A mudança para métodos de pagamento digitais nos transportes públicos de Luanda, envolvendo autocarros e comboios, marca um passo significativo na modernização do sistema. No entanto, esta transformação, embora desejável, suscita questões cruciais sobre inclusão social e sustentabilidade operacional. Uma transição para um modelo exclusivamente digital exige uma análise cuidadosa das implicações económicas e sociais, especialmente num contexto onde uma parcela significativa da população angolana enfrenta desafios no acesso a serviços bancários e tecnológicos. Como salienta Manuel Castells (2001), a inovação deve vir acompanhada de políticas públicas que assegurem os seus benefícios a todos, protegendo os mais vulneráveis.
Impacto Social e Económico para os Utentes – A substituição do pagamento em dinheiro por meios digitais constitui um progresso evidente, mas coloca desafios significativos para muitos cidadãos sem acesso a contas bancárias ou cartões de débito. Dados indicam que a inclusão financeira em Angola permanece limitada, o que pode restringir o acesso ao transporte público para uma parte considerável da população. Como destaca Amartya Sen (1999), desigualdade não é apenas uma questão de riqueza, mas também de acesso a recursos essenciais, como meios de participação na vida económica e social.
Exemplos internacionais fornecem perspectivas valiosas. Em Lisboa e Porto, o sistema de bilhética electrónica com cartões como o Viva Viagem coexiste com a possibilidade de pagamento em dinheiro em algumas linhas, promovendo inclusão.
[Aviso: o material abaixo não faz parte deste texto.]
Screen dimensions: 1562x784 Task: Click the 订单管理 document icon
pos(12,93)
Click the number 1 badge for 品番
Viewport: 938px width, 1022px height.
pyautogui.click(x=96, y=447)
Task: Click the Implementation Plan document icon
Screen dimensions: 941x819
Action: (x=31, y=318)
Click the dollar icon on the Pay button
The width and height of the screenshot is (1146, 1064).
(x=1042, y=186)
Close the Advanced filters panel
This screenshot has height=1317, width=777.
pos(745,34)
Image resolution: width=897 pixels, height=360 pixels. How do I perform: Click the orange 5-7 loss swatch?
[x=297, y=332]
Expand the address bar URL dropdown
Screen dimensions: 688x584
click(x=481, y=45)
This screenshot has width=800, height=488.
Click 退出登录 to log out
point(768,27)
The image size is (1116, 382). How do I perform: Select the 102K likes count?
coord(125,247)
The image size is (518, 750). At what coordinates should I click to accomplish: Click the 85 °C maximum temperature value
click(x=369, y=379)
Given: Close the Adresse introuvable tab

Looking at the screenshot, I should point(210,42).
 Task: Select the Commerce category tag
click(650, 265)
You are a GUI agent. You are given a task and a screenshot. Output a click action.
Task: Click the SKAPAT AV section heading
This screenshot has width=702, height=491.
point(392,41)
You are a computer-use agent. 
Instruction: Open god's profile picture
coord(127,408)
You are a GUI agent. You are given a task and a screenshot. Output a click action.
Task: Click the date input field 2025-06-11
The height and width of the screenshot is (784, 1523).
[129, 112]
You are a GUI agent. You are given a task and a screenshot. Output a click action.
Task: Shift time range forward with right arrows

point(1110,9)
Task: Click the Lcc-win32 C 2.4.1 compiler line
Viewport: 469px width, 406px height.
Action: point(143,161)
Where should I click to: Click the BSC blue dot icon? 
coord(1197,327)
Em cidades brasileiras, como São Paulo e Rio de Janeiro, sistemas digitais predominam, mas bilhetes em papel e pontos de recarga física continuam acessíveis, garantindo cobertura para os mais diversos perfis de utilizadores. Estas experiências mostram que modernização e inclusão não são objectivos incompatíveis.
Sustentabilidade das Operadoras e Gestão de Recursos – Para as operadoras, como a TCUL, a bilhética digital oferece vantagens importantes: maior eficiência na gestão financeira, redução de fraudes e melhor arrecadação de receitas. Contudo, esta modernização exige investimentos elevados em infra-estruturas tecnológicas, o que pode representar um desafio adicional para empresas já sobrecarregadas. Elinor Ostrom (1990) aponta que a sustentabilidade no sector público requer um equilíbrio entre inovação e a continuidade de serviços essenciais.
A criação da ENBI, entidade responsável pela centralização e modernização da bilhética, visa reduzir custos operacionais e promover transparência. Para que esta iniciativa tenha êxito, é indispensável oferecer alternativas que atendam à população sem acesso a serviços bancários, alinhando-se ao princípio defendido por Joseph Stiglitz (2002): infra-estruturas inclusivas maximizam os benefícios sociais e económicos.
Garantia de Inclusão Social – Num país como Angola, marcado por profundas desigualdades socioeconómicas, a imposição de pagamento exclusivamente digital pode agravar a exclusão de uma parte vulnerável da população. Pessoas sem acesso a cartões bancários ou com competências tecnológicas limitadas enfrentariam obstáculos significativos. Nancy Fraser (2009) enfatiza que políticas públicas devem integrar os marginalizados, assegurando-lhes condições de participação plena na sociedade.
A experiência de turistas em países com sistemas digitais avançados, como Portugal e Brasil, reforça a necessidade de alternativas flexíveis. Nestes locais, bilhetes avulsos ou cartões recarregáveis temporários são amplamente disponíveis, facilitando a utilização do transporte público para visitantes e residentes. Angola pode beneficiar-se de práticas semelhantes, evitando que ninguém seja excluído devido à transição tecnológica.